Paulo Fonseca, allenatore del Lille, è stato intervistato da Sky Sport ed ha parlato anche del suo percorso alla Roma. Questo il passaggio completo sui giallorossi:
Quando ha capito che sarebbe diventato allenatore?
Non ho mai pensato di essere allenatore, ma a 28/30 anni ho iniziato a pensarci. Ho avuto allenatori che mi hanno indirizzato su questa via, così ho fatto il corso e a 32 ero già motivato per iniziare come allenatore e finire la carriera da giocatore. L’obiettivo era arrivare nella massima divisione portoghese, non ho mai pensato ad altri campionati, ma ora è l’opposto. Voglio continuare nei migliori campionati e difficilmente ritornerà in Portogallo.
L’esperienza allo Shakhtar le ha cambiato la vita?
Sì, non solo professionalmente, anche dal punto di vista personale. Quando ho giocato contro lo Shakhtar a loro era piaciuto il mio modo di giocare del mio Braga. Poi volevano cambiare e hanno scelto me, è stata una buona opportunità. Questa è stata la mia prima volta fuori, ho disputato la Champions League. In questo momento è difficile parlare dell’Ucraina, sono molto legato a questa nazione, anche perché ho conosciuto mia moglie lì. Ho casa e tanti amici, l’Ucraina è la mia seconda patria. E’ molto molto difficile guardare ciò che sta succedendo. Io ero lì quando è iniziata la guerra. Per noi che viviamo qui non è difficile perché lo vediamo in televisione, ma la verità è che gli ucraini stanno soffrendo e tante persone stanno morendo. Noi possiamo fare di più, è difficile per me guardare la sofferenza di quel popolo senza fare niente. Continuiamo a guardare, ma quello che facciamo non è sufficiente né per l’Ucraina né per il mondo.
Il 24 febbraio era lì, doveva partire ma poi è scoppiata la guerra…
Ero a casa quando le bombe sono arrivate a Kiev. E’ stato un momento tragico, di panico per tutti. Un’esperienza che solo nei film si vede. Quando hai un bambino di due anni è difficile scappare, pensare in modo equilibrato, ma non è niente confrontandolo a ciò che stanno vivendo ora le persone. C’era il panico. L’ambasciata del Portogallo mi ha aiutato, ma sono state 30 ore di viaggio senza sapere cosa potesse succedere. Avevamo due bambini, è stato difficile.
Come si spiega ai bambini questo?
Il mio bambino non ha capito quello che è successo, ma oggi è difficile non parlare di questo perché lui guarda e vede ciò che è successo. Spero che un giorno questo possa finire.
Com’è stato l’inizio a Roma?
L’inizio è stato molto bello perché la Roma è un club diverso dove le persone sono molto calorose.

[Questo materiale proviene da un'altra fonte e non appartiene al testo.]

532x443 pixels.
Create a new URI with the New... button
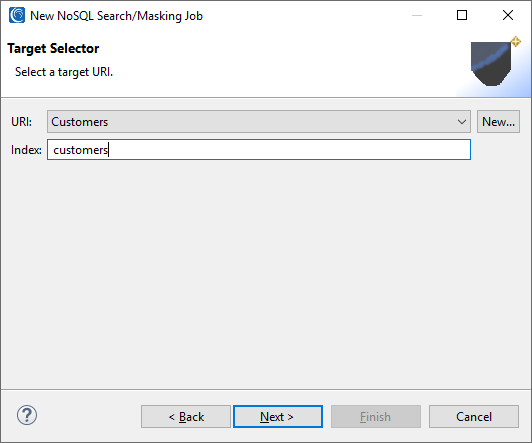498,121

Non è stato facile essere l’allenatore dei giallorossi.
La città le è rimasta addosso…
Mi è piaciuto tanto vivere a Roma, la città è bellissima. È diversa da tutte le altre.
Come ha preso l’arrivo di Mourinho?
Ci siamo scambiati alcuni messaggi, io ho capito la situazione. Lui è stato onesto con me.
Su Tiago Pinto…
È una persona che stimo molto, sta facendo un gran lavoro alla Roma. È stato sempre onesto con me. Ho vissuto un periodo difficile, i Friedkin sono arrivati e non avevamo il direttore sportivo, per loro era tutto nuovo perché non avevano mai seguito il calcio. È stato un periodo difficile perché non ho avuto il direttore sportivo finché non è arrivato Tiago Pinto.
Sui Friedkin…
I Friedkin hanno portato entusiasmo e volevano un progetto nuovo, così hanno investito e portato un allenatore che ha vinto tanto. È normale.
Sui tifosi della Roma…
Ancora oggi sono molto calorosi con me. Quando ho vissuto la situazione della guerra in Ucraina ho avuto tanto sostegno dai romanisti. Anche oggi ne ricevo molto, è impressionante. Continuo ad amare la città e i romanisti.
Cos’è Mourinho per i portoghesi?
È un riferimento per tutti. Ha vinto tanto, ha ispirato tanti allenatori perché ha iniziato un processo che ha cambiato il modo di fare gli allenamenti e di fare gioco in Portogallo.